And, hopefully, as people look at various individuals running for president, they'd be pleased with someone who made a promise to God and kept that promise. So, if I had given less than 10 percent, then I think people would have had to look at me and say, hey, what's wrong with you, fella, don't you follow through on the promises?
WALLACE: Finally, sir, I want to talk about the debates, because, again, this is just my perception, you seem -- particularly this last week -- to have shown a tendency to get irritated when you're challenged. Let me put up clips from the debates.
(BEGIN VIDEO CLIPS)
SANTORUM: An answer to the question, first.
ROMNEY: We have plenty of time. I'll get there. I'll do it in the order I want to do.
JOHN KING, CNN: Governor Romney, questions whether you are genuinely pro-life.
ROMNEY: I'm not questioned on character and integrity very often, and I don't feel like standing here for that.
(END VIDEO CLIPS)
WALLACE: Are you letting these guys get under your skin, Governor, and is that a problem for you?
ROMNEY: Not in the slightest -- no one is under my skin. But I can tell you this, I'm not going to make very clear. When there are things I care about deeply and my character is one of those things, when that's going to be challenged, I'm not going to sit there and smile and act like it is something of no significance. I have emotion and passion. I'm concerned about the great challenges that America faces and I'm going to show the passion that I have when it comes naturally.
But this is a process where I'm proud to be pretty steady. No one says to me that I'm a -- someone that flies off the handle, that I'm erratic or incapable of dealing with stressful situation. People see as a guy who's calm under fire. I have been tested time and time again, had success, had some losses.
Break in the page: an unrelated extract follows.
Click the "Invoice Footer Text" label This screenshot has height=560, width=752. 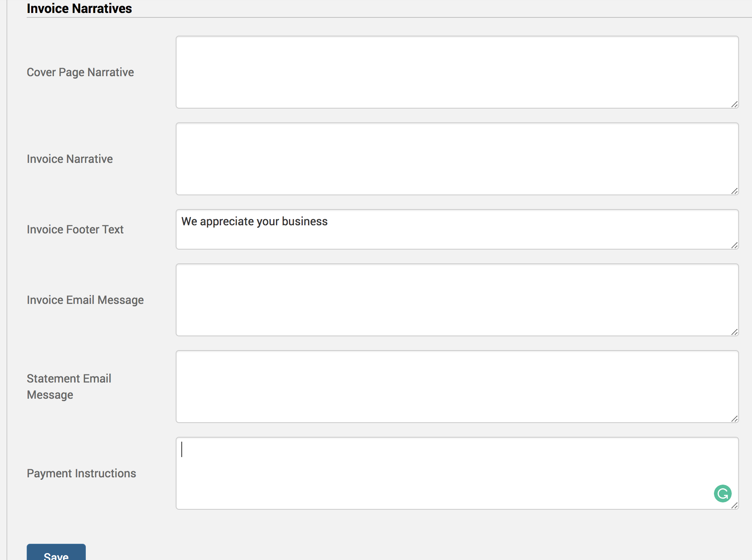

I have learned from those losses and I will show passion. And from time to time, perhaps a little energy as I think is appropriate and as I feel it in my heart. But I'm a person of sobriety, capacity, steadiness, and I think that's what you need in the White House.
WALLACE: Finally, sir, you hesitated before agreeing to participate in the two more debates that are going to take place this week. I guess one on Monday, one on Thursday in Florida. And I wonder, have you made a mistake agreeing to all these debates?
You are the one candidate who has got a real national campaign, huge organization, lots of money. You're on the ballot in every state. Have you made a mistake by agreeing to these debates with a bunch of candidates who are relying, have to rely on national TV time in effect playing on their field and giving away a lot of your advantages?
ROMNEY: Well, perhaps. But I think the American people want a chance to see the candidates and understand something about their character.
And, you know, I hope that I wear well in that process. I hope that overtime, as people see more of me and more of the other guys, that I'll come out ahead.
But if not, that's the way it's going to be. I'm going to do what I think is best to have the American people get a chance to know who I am and hear my views on issues.
Look, this is a critical time for America. We are choosing someone who will lead our country at a very critical time. People are suffering in this country right now.
And I spent my life in the private sector. I understand how to create jobs and how to get America strong again.
And I'm running against, in the case of Speaker Gingrich, someone who has never worked in the private sector, who spent his life Washington and has been working as a lobbyist. And he doesn't call it officially a lobbyist, but that's what it is.
And I simply cannot imagine America being led by a person whose sole experience is not inside the private sector, but is inside Washington. I just don't think Washington can fix Washington.
WALLACE: Finally, sir, we have less than a minute left. And just on a personal level, I know you have said and your campaign has said, look, we are in this for the long haul and, you know, we never expected it to be easy. But, you know, there was really a possibility if you had won a decisive victory and you were way ahead in South Carolina, that this race might be over.
In just a personal level, when you and Mrs. Romney went to bed last night, what did you say to each other? I mean, it's got to have hurt?
ROMNEY: No, hurt isn't what comes to mind. We look at this as a long process. Clearly, we wanted to win in South Carolina. But from the very beginning, we understood that this would be an uphill battle for us.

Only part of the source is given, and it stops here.